説明

駐車支援装置

【課題】周囲環境の影響で駐車目標であるマークの認識処理に適した明るさが得られない場合にも、マークを精度良く認識することができる駐車支援装置を提供する。
【解決手段】駐車スペースSの床面に設置された駐車目標であるマークMを車両100に搭載されたビデオカメラ10により撮影し、撮影された画像からマークMの認識処理を行う。運転者によりマークMが存在すると思われる画像上の位置が駐車目標位置指定部50により指定されると、駐車目標認識部20は、指定された位置を中心として一定範囲を測光領域Rとして設定し、この測光領域Rの輝度値に基づいてマークMの認識処理に適するようにビデオカメラ10の露光条件を制御することにより、画像の輝度値を調整する。

【発明の詳細な説明】
【技術分野】
【0001】
本発明は駐車支援装置に係り、特に目標駐車位置に設置されたマークを車両に搭載されたビデオカメラにより撮影し、このマークを認識することによって車両と目標駐車位置との相対位置関係を特定し、車両を目標駐車位置へ誘導するための駐車軌跡を算出する駐車支援装置に関する。
【背景技術】
【0002】
従来、目標駐車位置となる駐車スペースに設置されたマークを、車両に搭載されたビデオカメラにより撮影し、このマークを認識することによって車両と目標駐車位置との相対位置関係を特定し、車両を目標駐車位置へ誘導するための駐車軌跡を算出する駐車支援装置が知られている。
【0003】
例えば、特許文献1に記載の駐車支援装置では、駐車スペースSに設置されたマークMを車両に搭載されたカメラ1により撮影し、画像処理手段5が、このマークMを認識してその特徴点の画像上における2次元座標を抽出することにより、車両とマークMとの相対位置関係を特定する。続いて、制御手段6が、記憶手段8に記憶されている理想駐車軌跡Lと現在の車両位置とのずれを算出し、車両を理想駐車軌跡Lへ誘導するための誘導軌跡Ldを算出する。最後に、案内装置9が、算出された誘導軌跡Ld及び理想軌跡Lに沿って車両を走行させるための運転操作の案内情報を運転者に出力する。
また、特許文献2には、駐車支援装置ではないが、車両周辺を撮影した映像をモニタ表示する際に、表示領域を複数に分割し、運転者によって選択された表示領域の輝度値に基づいて利得及び露光を制御することにより、表示映像の輝度値を運転者が視認するのに適するように調整する車両周辺視認装置が記載されている。

- 資料データ
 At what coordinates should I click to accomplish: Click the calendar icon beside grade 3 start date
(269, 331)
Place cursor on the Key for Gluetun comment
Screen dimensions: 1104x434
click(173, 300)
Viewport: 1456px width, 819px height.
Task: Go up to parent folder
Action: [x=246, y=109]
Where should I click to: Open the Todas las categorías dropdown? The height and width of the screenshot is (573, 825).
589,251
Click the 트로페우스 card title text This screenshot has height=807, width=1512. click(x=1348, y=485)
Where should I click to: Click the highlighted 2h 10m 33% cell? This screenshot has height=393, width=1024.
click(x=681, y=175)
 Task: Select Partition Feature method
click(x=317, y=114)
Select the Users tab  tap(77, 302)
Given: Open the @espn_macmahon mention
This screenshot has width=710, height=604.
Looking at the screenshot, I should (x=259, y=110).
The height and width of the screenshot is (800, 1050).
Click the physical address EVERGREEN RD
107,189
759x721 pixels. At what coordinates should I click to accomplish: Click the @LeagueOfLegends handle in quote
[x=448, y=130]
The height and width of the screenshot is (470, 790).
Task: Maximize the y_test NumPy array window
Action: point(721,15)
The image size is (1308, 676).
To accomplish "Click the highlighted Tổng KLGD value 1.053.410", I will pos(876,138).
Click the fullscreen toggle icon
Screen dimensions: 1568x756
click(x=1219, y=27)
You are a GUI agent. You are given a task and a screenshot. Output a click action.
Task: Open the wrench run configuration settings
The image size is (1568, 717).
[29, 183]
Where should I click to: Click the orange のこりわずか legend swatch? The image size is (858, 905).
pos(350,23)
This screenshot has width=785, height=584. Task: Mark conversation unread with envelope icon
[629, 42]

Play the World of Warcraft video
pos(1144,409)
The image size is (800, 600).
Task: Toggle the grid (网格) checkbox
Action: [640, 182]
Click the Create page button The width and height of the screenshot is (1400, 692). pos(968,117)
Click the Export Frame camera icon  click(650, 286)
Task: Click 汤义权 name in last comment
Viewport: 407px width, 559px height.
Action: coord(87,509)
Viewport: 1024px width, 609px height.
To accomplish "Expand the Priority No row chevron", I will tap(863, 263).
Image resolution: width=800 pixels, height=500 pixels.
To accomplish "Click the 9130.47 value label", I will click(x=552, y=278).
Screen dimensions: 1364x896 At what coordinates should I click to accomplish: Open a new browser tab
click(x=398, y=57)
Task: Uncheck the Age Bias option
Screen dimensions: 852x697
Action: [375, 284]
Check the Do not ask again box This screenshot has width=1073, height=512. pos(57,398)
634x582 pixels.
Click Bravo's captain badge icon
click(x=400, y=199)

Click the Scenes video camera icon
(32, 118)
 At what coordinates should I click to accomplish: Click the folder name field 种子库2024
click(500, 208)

- 設問
A. 駐車支援装置の文書について、次の問いに答えなさい。
(i) 駐車目標認識部20は、測光領域Rをどのように設定するか。
(ii) 特許文献1の駐車支援装置で、誘導軌跡Ldを算出するのはどの手段か。
(iii) 特許文献2に記載の車両周辺視認装置は、何に基づいて利得及び露光を制御するか。
B. 駐車支援装置の文書を、最後の文の後から書き継ぎなさい。

- 解答
A.
(i) 運転者が指定した位置を中心として、一定範囲を測光領域Rとして設定する。
(ii) 制御手段6。
(iii) 運転者によって選択された表示領域の輝度値。

B.
【先行技術文献】
【特許文献】
【0004】
【特許文献1】特開2008−174000号公報
【特許文献2】特開2007−74070号公報
【発明の概要】
【発明が解決しようとする課題】
【0005】
しかしながら、特許文献1に記載されている駐車支援装置では、特に夜間や雨天の場合などには、適切な明るさが得られず、ビデオカメラから取得される画像が暗すぎる、或いは1つの画像上に明暗が混在する等、マークの認識処理に適した撮影画像が得られない場合がある。そのような場合、マークを認識することができない、或いはマークではない場所をマークであると誤認識してしまうという問題があった。
また、特許文献2に記載されている技術を用いて、モニタ表示して運転者が視認するのに適するように画像の輝度値を調整したとしても、そのようにして得られる画像が、必ずしも駐車支援装置によるマークMの認識処理に適した画像であるとは限らない。
【0006】
本発明は、このような問題点を解決するためになされたものであり、周囲環境の影響でマークの認識処理に適した明るさが得られない場合にも、マークを精度良く認識することができる駐車支援装置を提供することを目的とする。
【課題を解決するための手段】
【0007】
上記の課題を解決するために、本発明に係る駐車支援装置によれば、駐車スペースに設置されたマークを撮影すると共に車両に搭載されるビデオカメラと、ビデオカメラにより撮影された画像からマークを認識してマークと車両との相対位置関係を特定する駐車目標認識部と、マークと車両との相対位置関係に基づいて、車両と駐車スペースとの相対位置関係を特定し、車両を駐車スペースへ誘導するための駐車軌跡を算出する駐車軌跡算出部とを備え、駐車目標認識部は、画像上に測光領域を設定し、測光領域の輝度値に基づいて画像の輝度値を調整した後、画像からマークを認識する処理を行う。
これにより、周囲環境の影響でマークの認識処理に適した明るさが得られない場合にも、マークを精度良く認識することができる。特に、1つの画像上に明暗が混在する場合にも、マークを精度良く認識することができる。
【0008】
ビデオカメラにより撮影された画像を表示すると共に運転者からの入力を受け付ける機能を有する駐車目標位置指定部を備え、駐車目標位置指定部は、運転者により指定される画像上の位置又は範囲を駐車目標認識部に出力し、駐車目標認識部は、運転者により指定された画像上の位置又は範囲に基づいた一定範囲を、測光領域として設定してもよい。
これにより、マークではない場所を、マークであると誤認識してしまう可能性が減少する。
【0009】
駐車目標認識部は、測光領域の範囲内からマークを認識する処理を行ってもよい。
これにより、マークではない場所を、マークであると誤認識してしまう可能性がさらに減少すると共に、マークの認識処理にかかる時間が短縮される。
【0010】
駐車目標認識部は、測光領域の路面上又は壁面上における位置と車両との距離に基づいて、距離が近くなるに従って測光領域を広く設定してもよい。
これにより、測光領域のサイズを適切に設定することができる。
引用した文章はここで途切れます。